Input material: Begin

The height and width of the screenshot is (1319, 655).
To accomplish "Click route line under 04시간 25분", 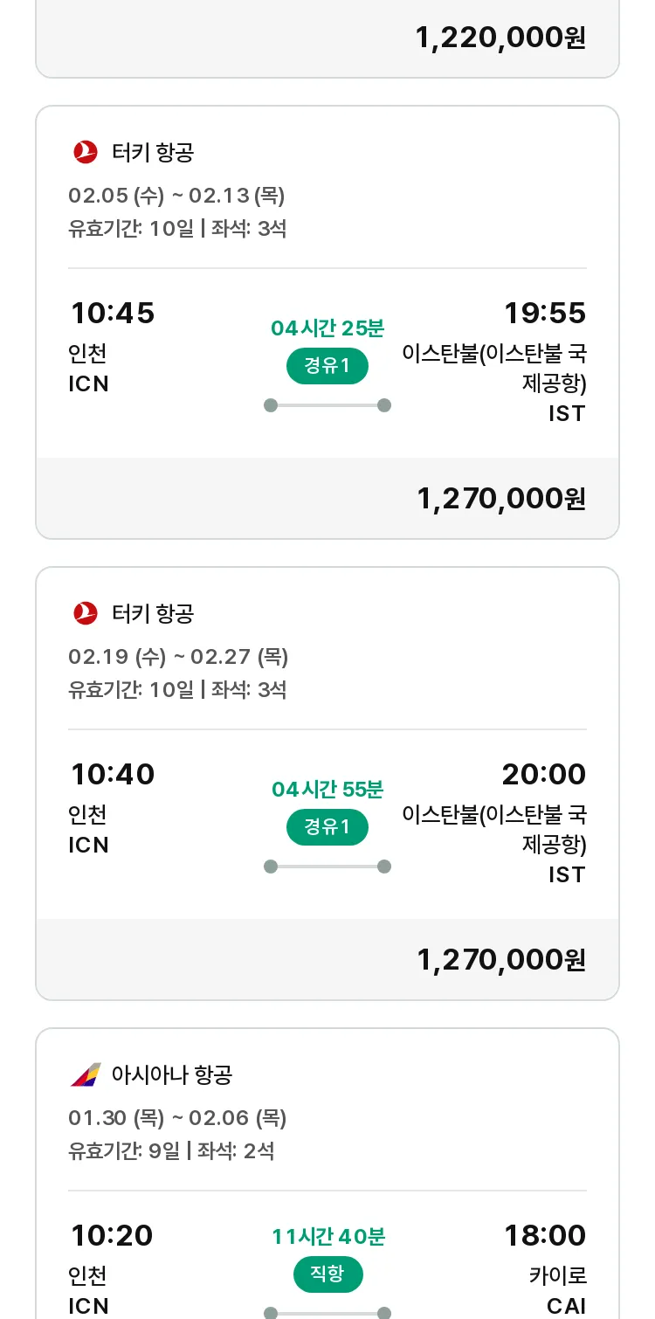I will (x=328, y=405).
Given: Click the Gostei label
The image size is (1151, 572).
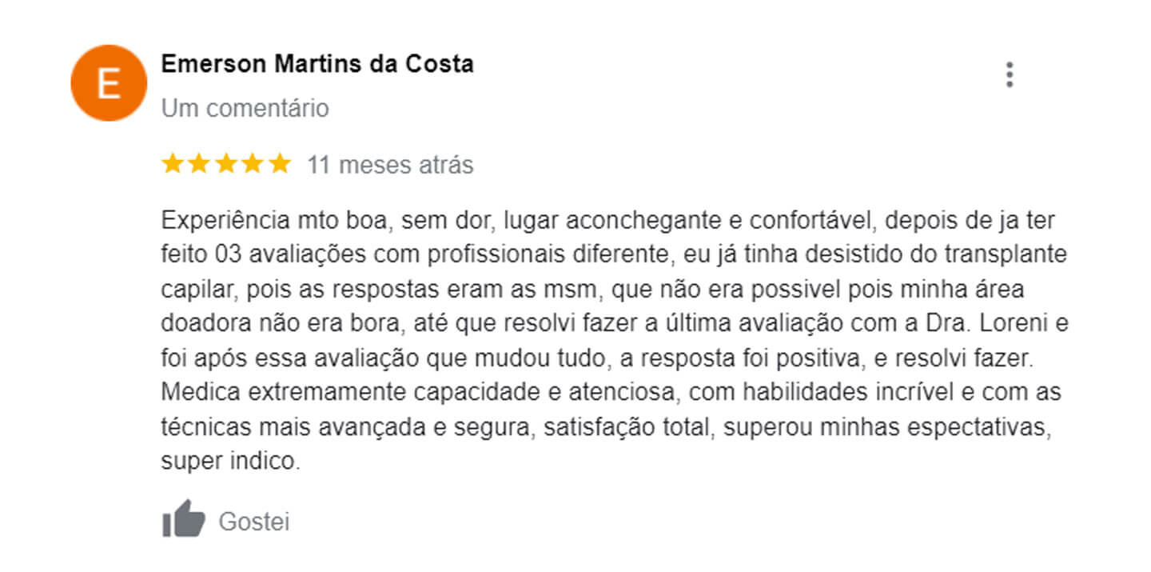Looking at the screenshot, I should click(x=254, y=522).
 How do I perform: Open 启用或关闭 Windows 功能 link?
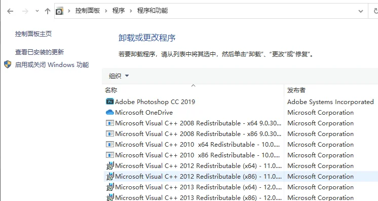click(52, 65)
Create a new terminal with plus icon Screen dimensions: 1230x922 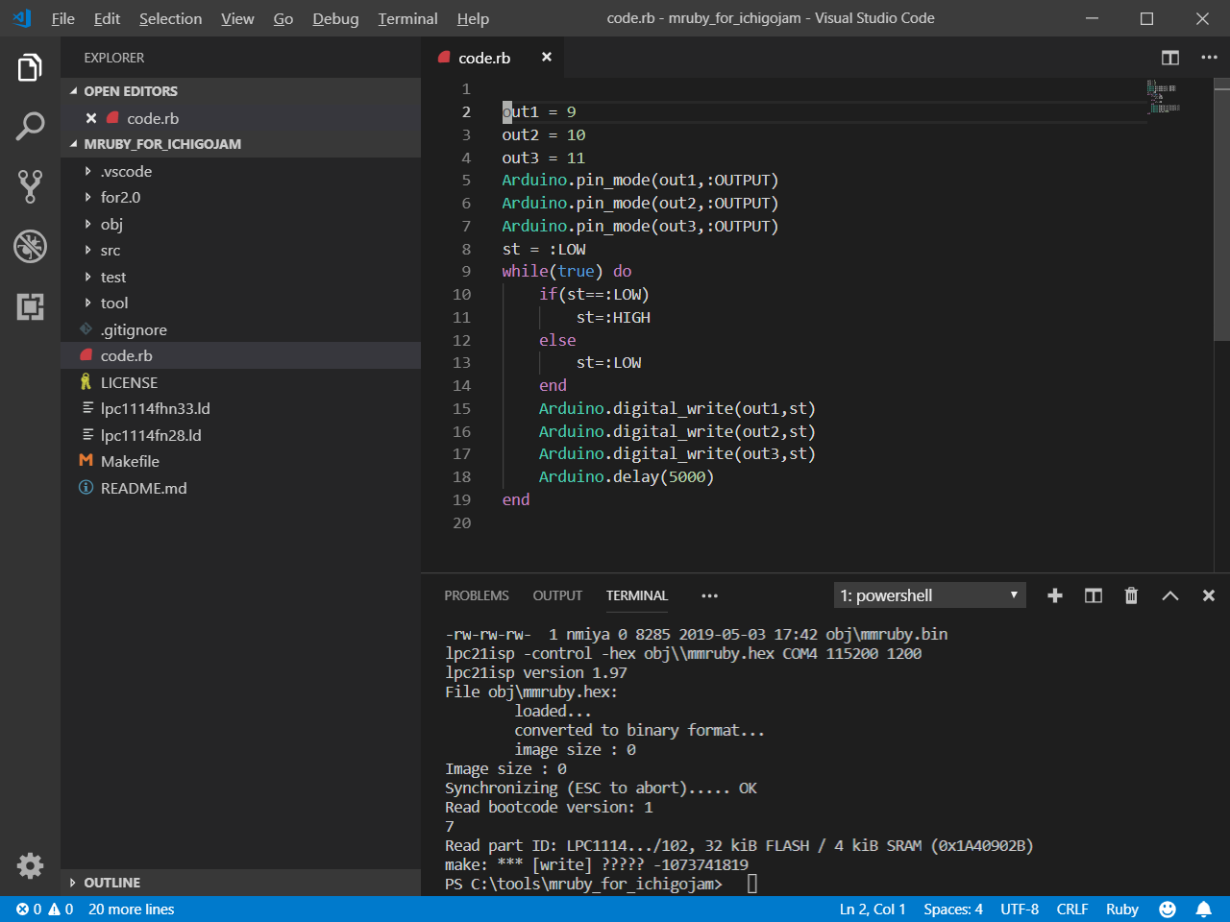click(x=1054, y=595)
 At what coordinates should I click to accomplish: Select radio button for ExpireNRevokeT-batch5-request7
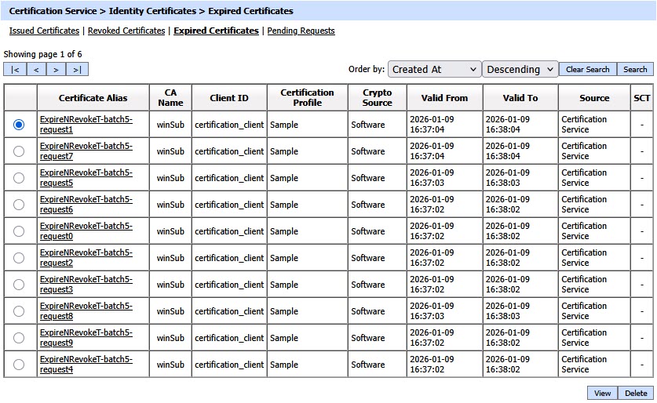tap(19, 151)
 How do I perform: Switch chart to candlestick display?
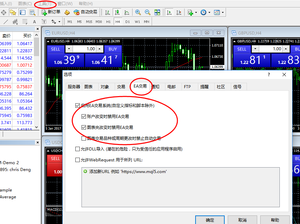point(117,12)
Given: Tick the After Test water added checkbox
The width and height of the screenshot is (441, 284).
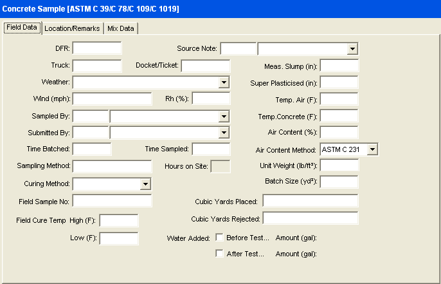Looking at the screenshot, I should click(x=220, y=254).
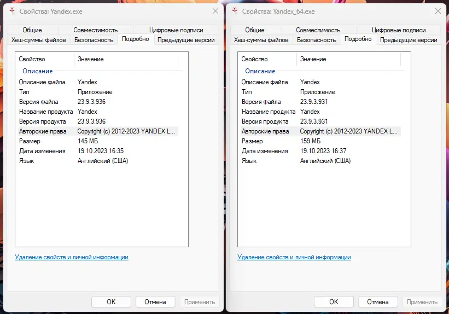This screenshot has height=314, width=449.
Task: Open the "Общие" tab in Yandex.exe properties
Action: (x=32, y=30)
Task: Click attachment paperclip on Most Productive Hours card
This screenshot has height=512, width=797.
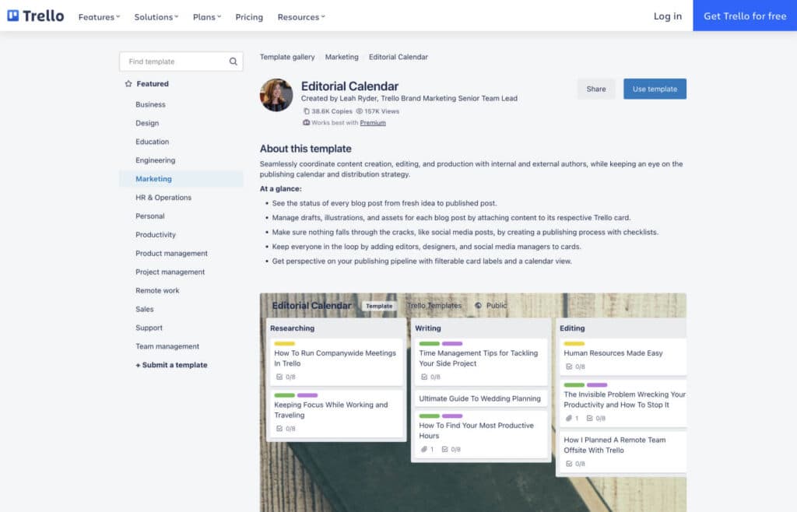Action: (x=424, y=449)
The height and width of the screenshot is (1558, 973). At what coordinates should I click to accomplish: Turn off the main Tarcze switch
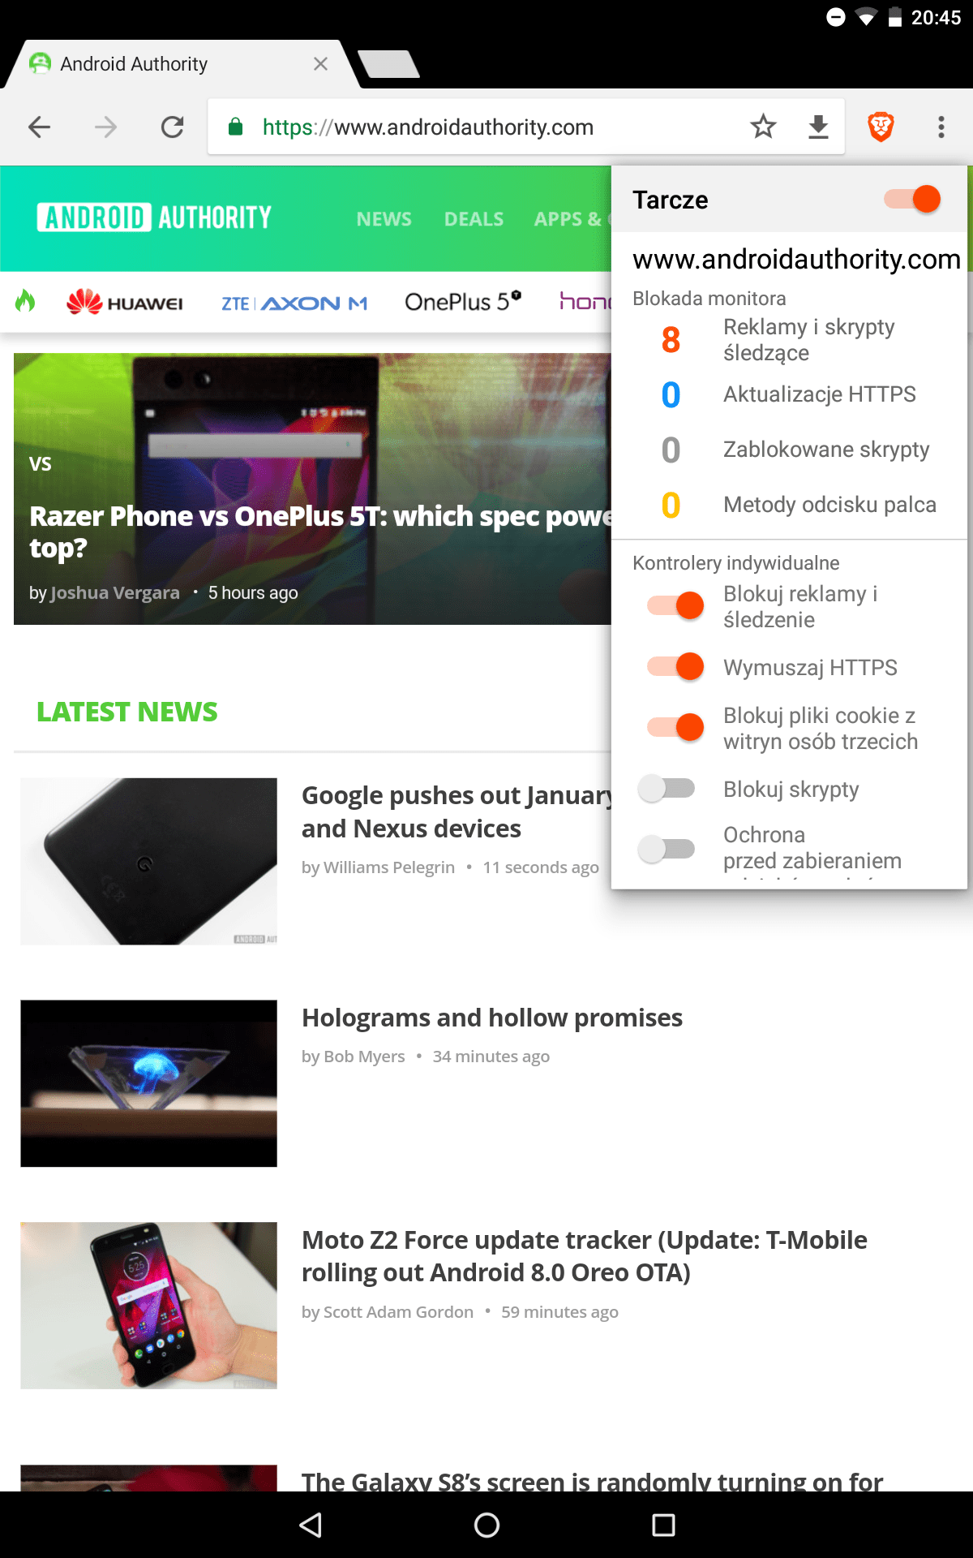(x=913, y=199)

Input material: End

## What you will do
Where the line containing "Given: Tick the" appears in the data above, begin there and output every line through the last, exactly and without pictures.

## Task answer
Given: Tick the After Test water added checkbox
The width and height of the screenshot is (441, 284).
Looking at the screenshot, I should click(x=220, y=254).
This screenshot has height=314, width=449.
Task: Open the "Общие" tab in Yandex.exe properties
Action: (x=32, y=30)
Task: Click attachment paperclip on Most Productive Hours card
This screenshot has height=512, width=797.
Action: (x=424, y=449)
The height and width of the screenshot is (1558, 973). At what coordinates should I click to accomplish: Turn off the main Tarcze switch
(x=913, y=199)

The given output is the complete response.